La société issue de l'ancienne première chaîne ORTF reste fidèle à sa manière : continuité et discrétion. Les recettes d'antan font toujours leur effet. L'indice d'écoute donne toujours raison aux Midi-première de Danièle Gilbert, que les familles de province accueillent volontiers à leur repas de la mi-journée. Toujours suivi aussi, le feuilleton du début de soirée, sur un thème socio-familial (La lune Papa ; Bonsoir, Chef), l'émission pour enfants autour du gentil monstre Casimir. L'île aux enfants est désormais entièrement fabriquée sur le sol français. Tout comme ce quart d'heure de divertissement et d'histoires drôles « bien de chez nous » que constitue l'émission Eh bien, raconte.

À 20 h, Roger Gicquel demeure l'homme de confiance, le visiteur du soir dont on croit les informations parce qu'« il fait sérieux ». Roger Gicquel peut tester cette confiance : un soir de mars, il demande aux Français d'éteindre les lumières inutiles de leur logement. En moins de dix minutes, les cadrans de l'EDF accusent une baisse de consommation égale à la consommation électrique de la ville de Nancy...

Le film du dimanche soir bat son plein, celui du lundi aussi. Le mardi soir, TF1 diffuse des documentaires, parmi lesquels L'histoire de l'aviation ressemble à une réussite ; le mercredi, une dramatique : on retient plutôt les productions en plusieurs épisodes comme Adios, d'après Kleber Haedens, ou La maison des autres, d'après Bernard Clavel. Le jeudi est consacré à l'Événement, l'émission d'information animée par Julien Besançon. Des événements certes, il s'en produit sur le plateau lorsque Georges Marchais, le secrétaire du PCF, rencontre Jean-Pierre Fourcade, ministre de l'Industrie, et que Raymond Barre affronte François Mitterrand pendant près de deux heures, le 12 mai. Ce soir-là, près de 28 millions de téléspectateurs suivent le débat.

Le samedi reste enfin le terrain des variétés, en général, et spécialement le territoire particulier de Gilbert et Maritie Carpentier.

• _DONNÉES FOURNIES_:
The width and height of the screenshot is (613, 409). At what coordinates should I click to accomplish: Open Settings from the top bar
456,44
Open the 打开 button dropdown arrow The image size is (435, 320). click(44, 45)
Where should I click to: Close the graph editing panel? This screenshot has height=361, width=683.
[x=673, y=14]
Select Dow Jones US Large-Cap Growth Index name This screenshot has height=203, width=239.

• _TÂCHES À RÉALISER_:
**1)** Répondez à ces questions sur l'extrait consacré aux programmes de TF1 :
(a) Qui anime l'Événement, l'émission d'information du jeudi ?
(b) Que demande Roger Gicquel aux Français un soir de mars ?
(c) Combien de téléspectateurs suivent le débat du 12 mai ?
**2)** Recopiez, dans l'extrait consacré aux programmes de TF1, le passage qui s'ouvre sur les mots contenant « Le film du dimanche » et se ferme sur « et Maritie Carpentier. ».
Vous n'avez pas besoin des entrées.

• _RÉPONSES PAR TÂCHE_:
**1)**
(a) Julien Besançon.
(b) D'éteindre les lumières inutiles de leur logement.
(c) Près de 28 millions.

**2)**
Le film du dimanche soir bat son plein, celui du lundi aussi. Le mardi soir, TF1 diffuse des documentaires, parmi lesquels L'histoire de l'aviation ressemble à une réussite ; le mercredi, une dramatique : on retient plutôt les productions en plusieurs épisodes comme Adios, d'après Kleber Haedens, ou La maison des autres, d'après Bernard Clavel. Le jeudi est consacré à l'Événement, l'émission d'information animée par Julien Besançon. Des événements certes, il s'en produit sur le plateau lorsque Georges Marchais, le secrétaire du PCF, rencontre Jean-Pierre Fourcade, ministre de l'Industrie, et que Raymond Barre affronte François Mitterrand pendant près de deux heures, le 12 mai. Ce soir-là, près de 28 millions de téléspectateurs suivent le débat.

Le samedi reste enfin le terrain des variétés, en général, et spécialement le territoire particulier de Gilbert et Maritie Carpentier.